### Task description
Lines from the one with "Open the Log In bookmark" to the end of the material, both included: print them exactly and print nothing else. Omit the pictures.

### Data extracts
————————
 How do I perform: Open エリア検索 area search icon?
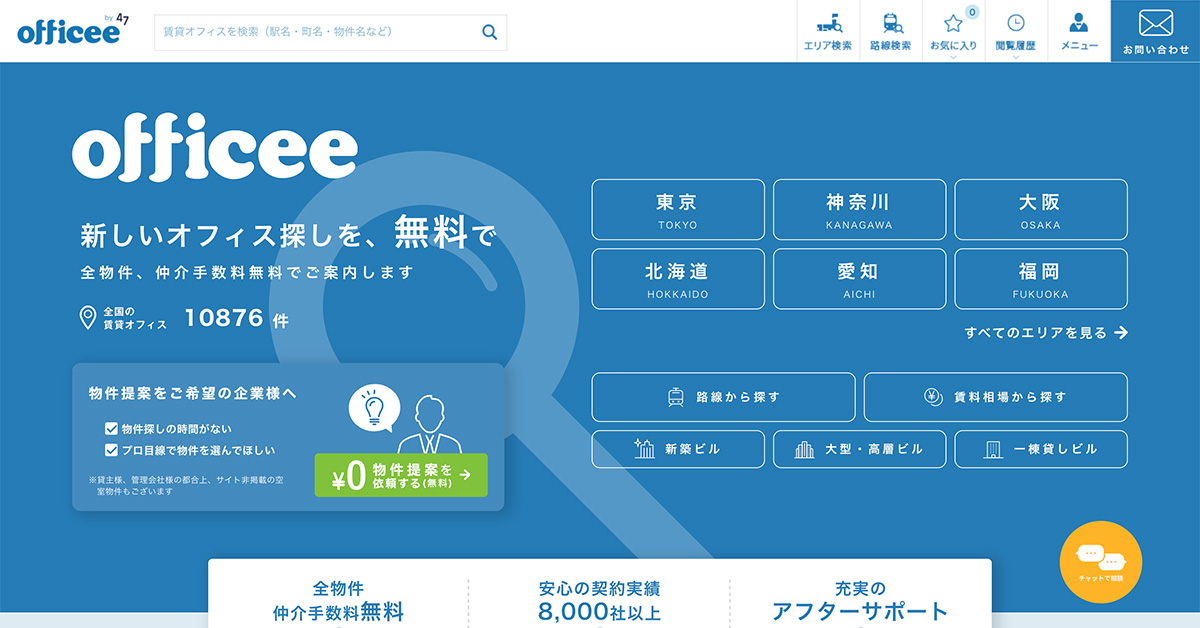point(827,23)
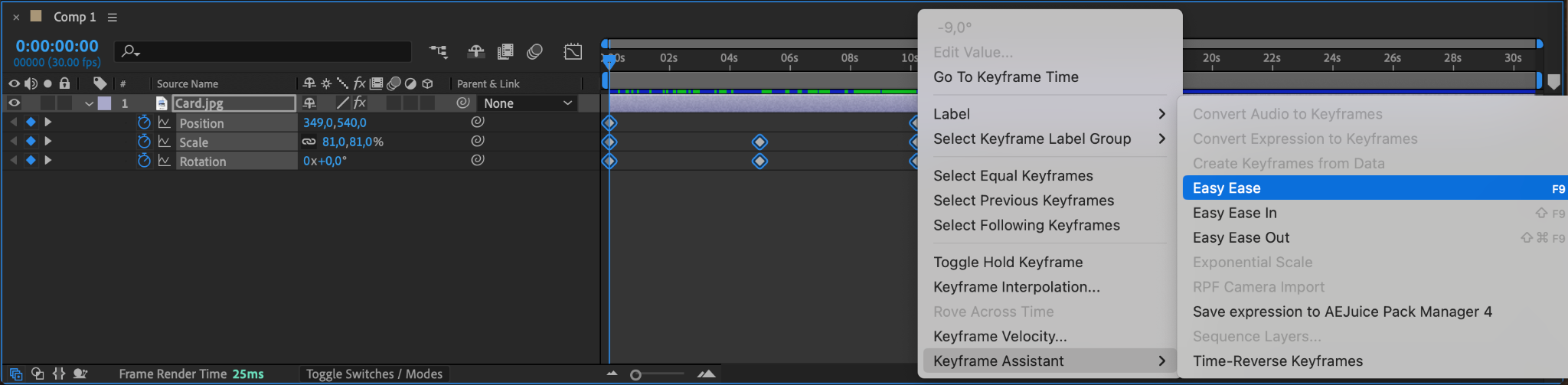This screenshot has width=1568, height=385.
Task: Click the Rotation property pick whip spiral
Action: pos(478,160)
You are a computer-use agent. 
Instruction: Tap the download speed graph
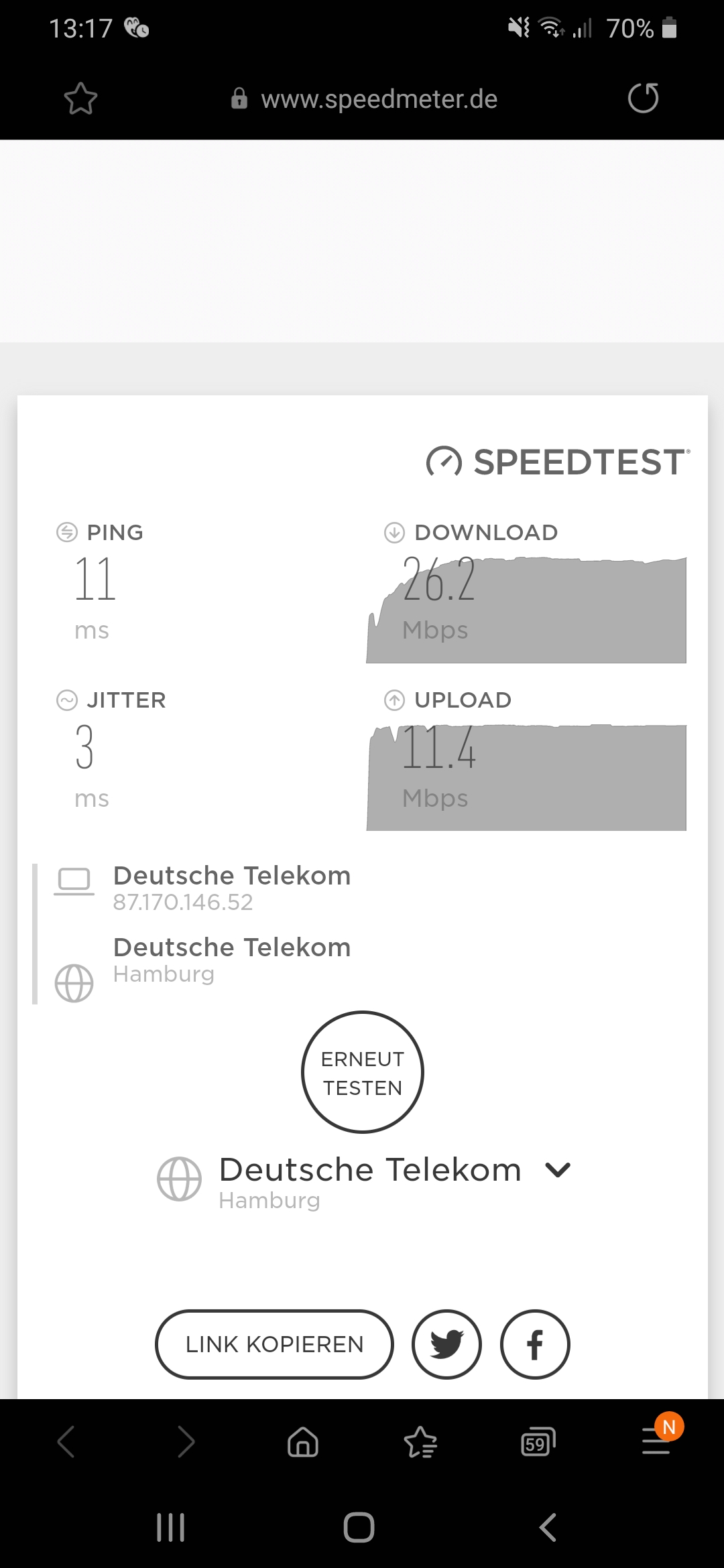526,611
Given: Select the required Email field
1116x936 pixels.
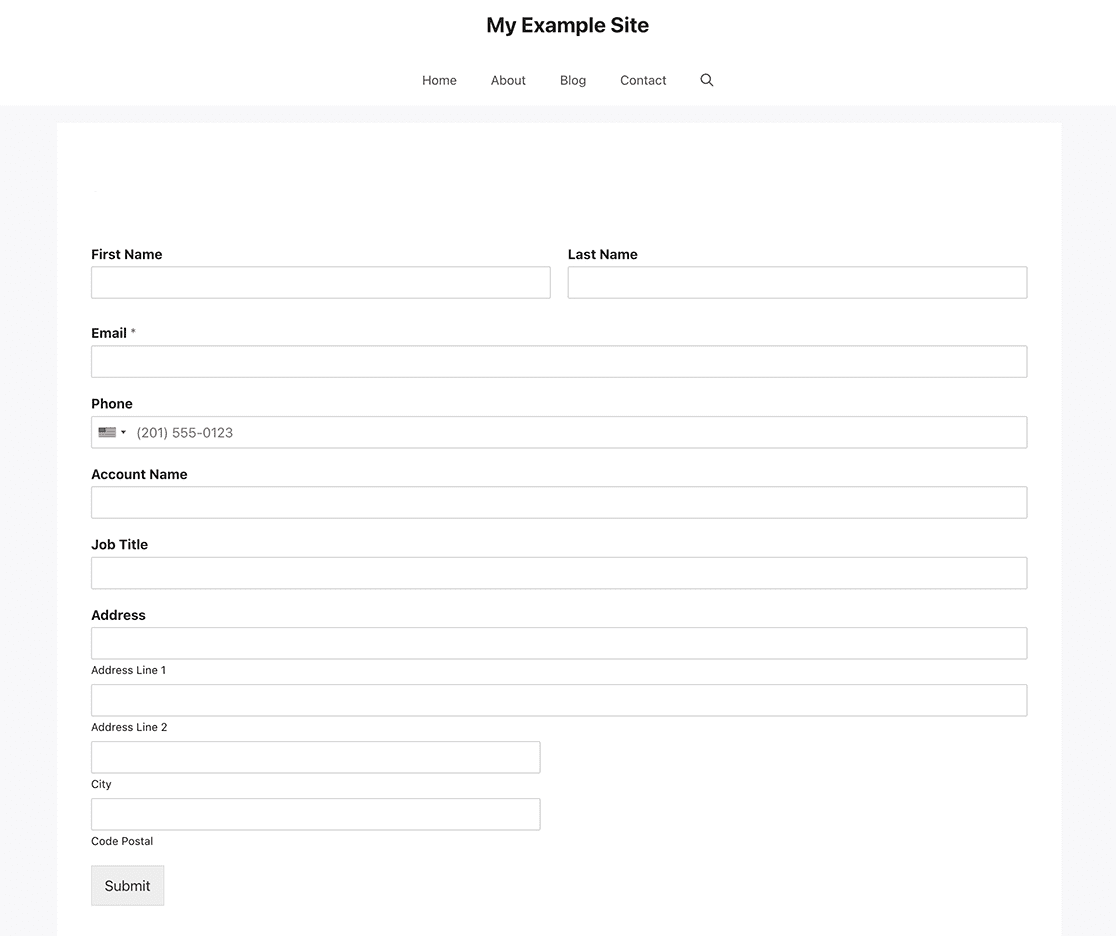Looking at the screenshot, I should tap(559, 361).

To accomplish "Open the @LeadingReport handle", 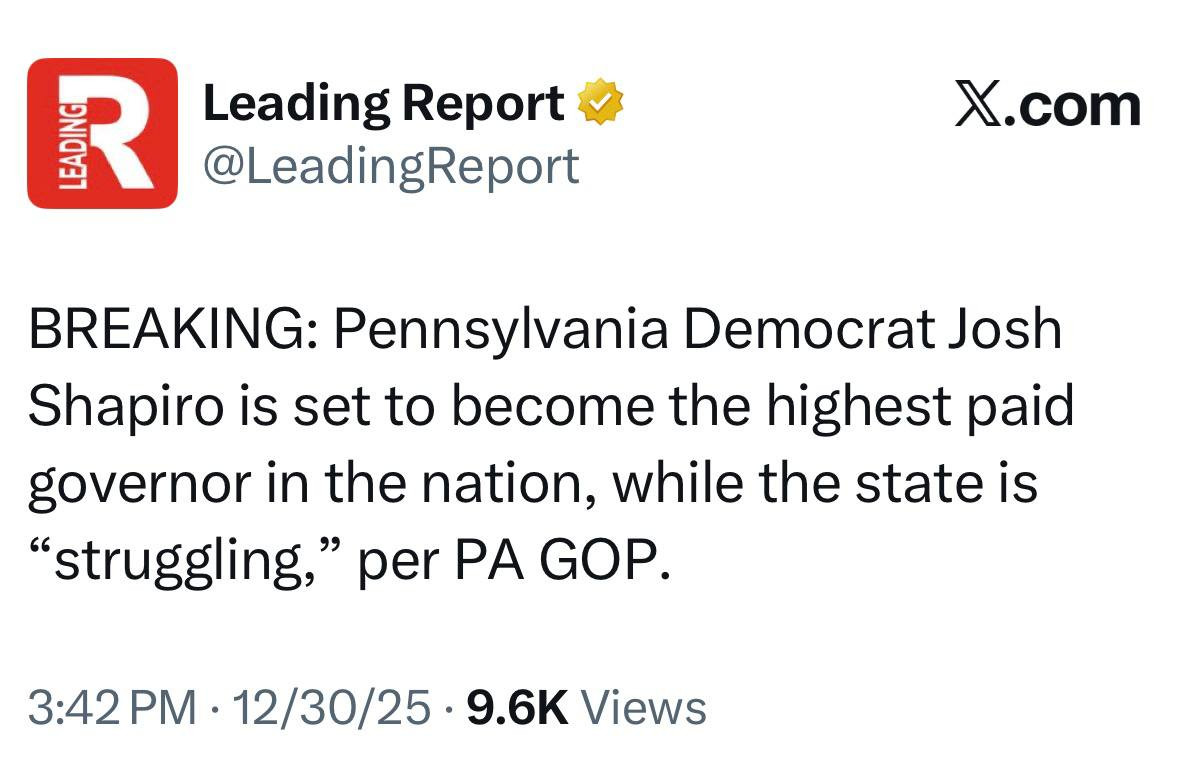I will [391, 165].
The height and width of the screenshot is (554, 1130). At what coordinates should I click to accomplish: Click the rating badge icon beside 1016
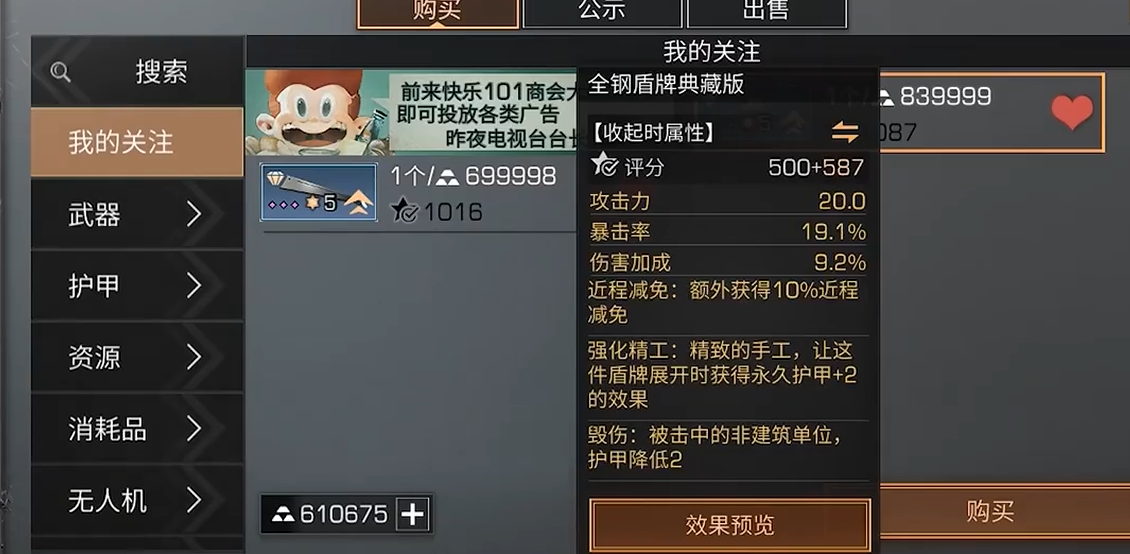404,211
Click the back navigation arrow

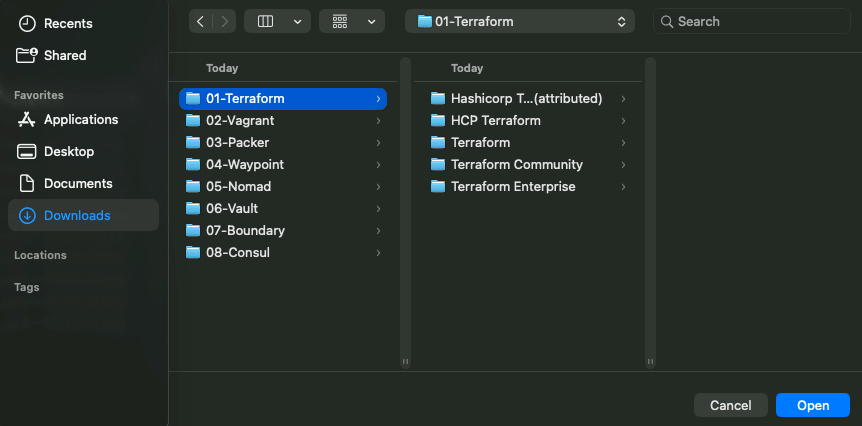(201, 21)
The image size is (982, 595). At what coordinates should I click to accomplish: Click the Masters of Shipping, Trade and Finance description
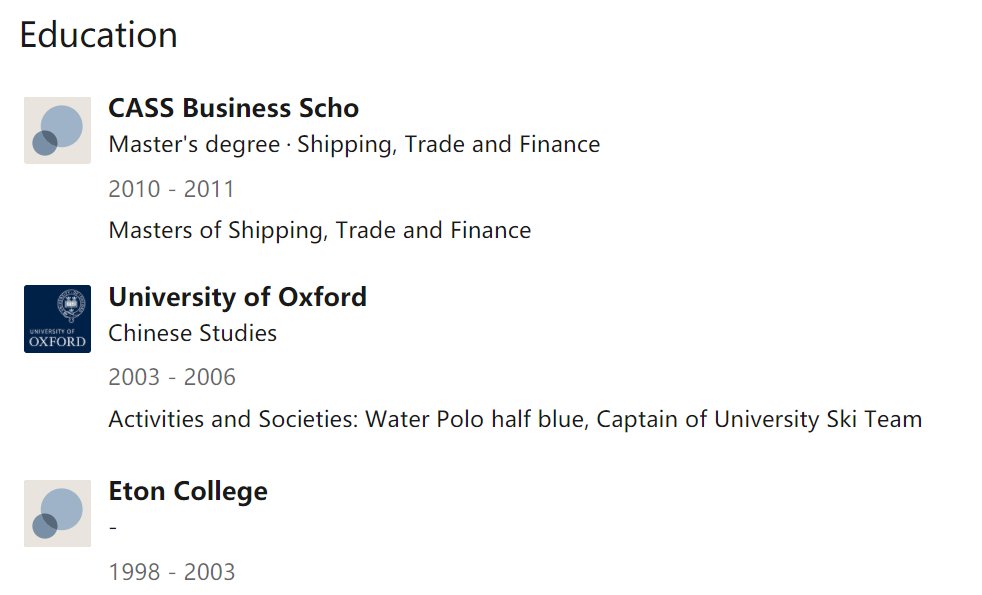coord(320,230)
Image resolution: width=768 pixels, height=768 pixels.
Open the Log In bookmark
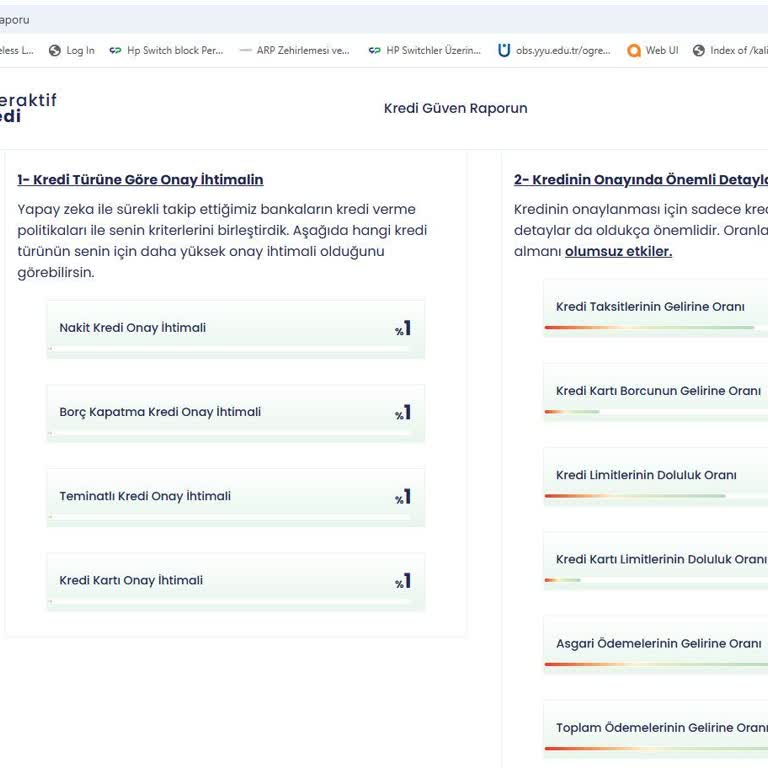[x=72, y=50]
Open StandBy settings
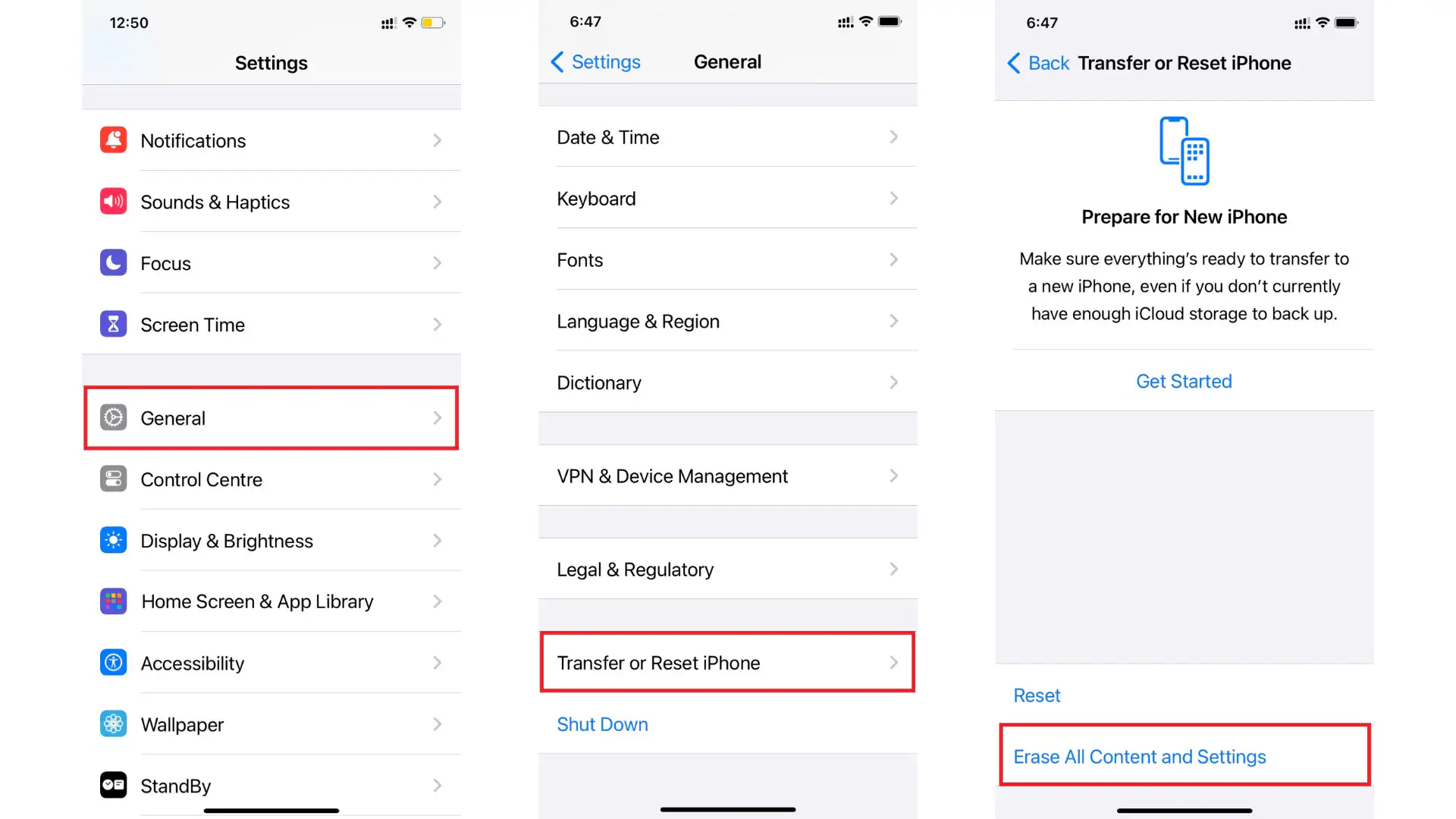Image resolution: width=1456 pixels, height=819 pixels. (x=270, y=785)
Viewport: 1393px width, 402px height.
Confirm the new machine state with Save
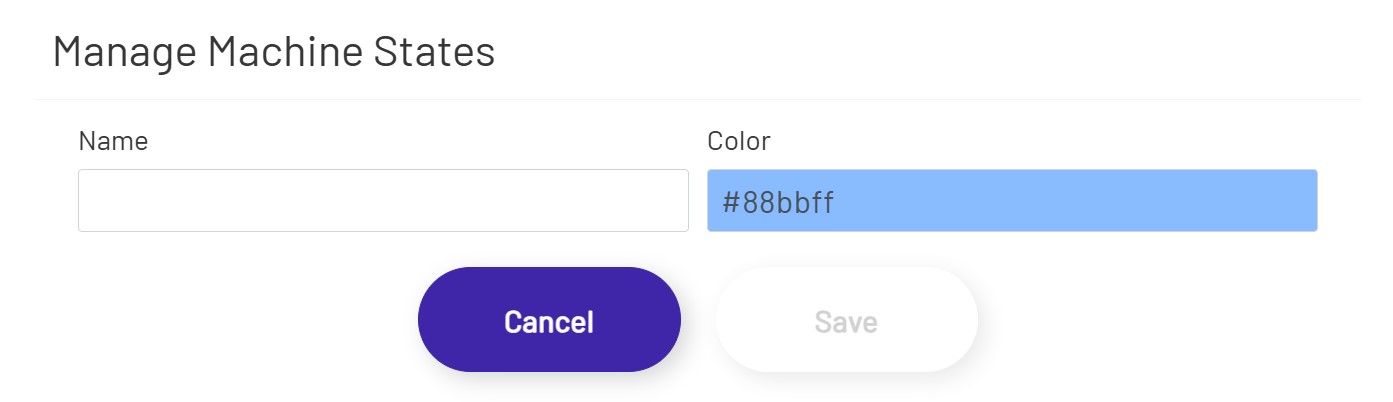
————————
### Output for this exercise
Open the Log In bookmark
[x=72, y=50]
Open StandBy settings
Image resolution: width=1456 pixels, height=819 pixels. (x=270, y=785)
Viewport: 1393px width, 402px height.
Confirm the new machine state with Save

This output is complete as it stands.